▶ _EXERCISE AIM_
Reproduce the passage on the Grubb ironworks word for word, beginning at the words "Peter and his" and stopping after "in their operations.".

▶ _PASSAGE_
########################################

Peter and his brother took over the operation of the ironworks about 1765, with Peter operating the Hopewell Forges and Curtis the Cornwall Furnace. They were successful operators of the ironworks through the Revolution. They were, however, complex individuals whose affairs were closely intertwined and became increasingly acrimonious. Their ongoing feuds and legal entanglements led to the fragmentation of the ironwork's ownership and its eventual loss by the Grubb family into the hands of Robert Coleman, who used it to build his fortune. Both the Grubbs and the Colemans used African American slave labor in their operations.

########################################

▶ _GIVEN INFORMATION_
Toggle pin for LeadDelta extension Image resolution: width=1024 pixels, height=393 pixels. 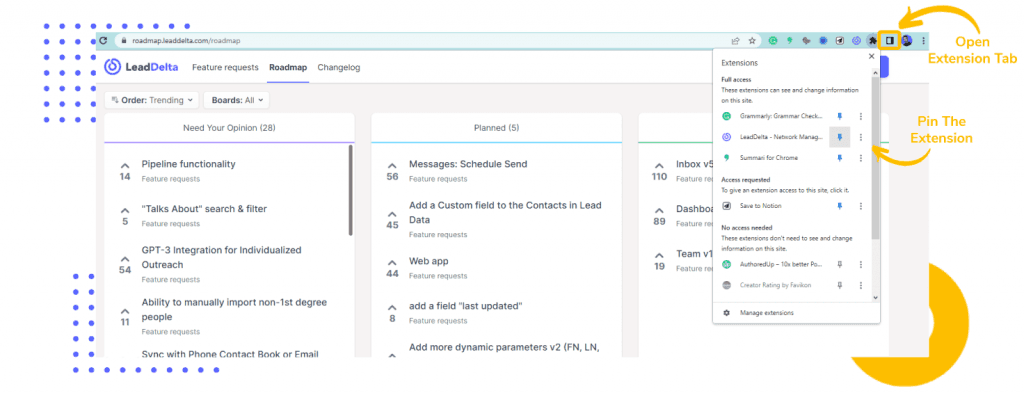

########################################

▶ _FINAL RESULT_
Peter and his brother took over the operation of the ironworks about 1765, with Peter operating the Hopewell Forges and Curtis the Cornwall Furnace. They were successful operators of the ironworks through the Revolution. They were, however, complex individuals whose affairs were closely intertwined and became increasingly acrimonious. Their ongoing feuds and legal entanglements led to the fragmentation of the ironwork's ownership and its eventual loss by the Grubb family into the hands of Robert Coleman, who used it to build his fortune. Both the Grubbs and the Colemans used African American slave labor in their operations.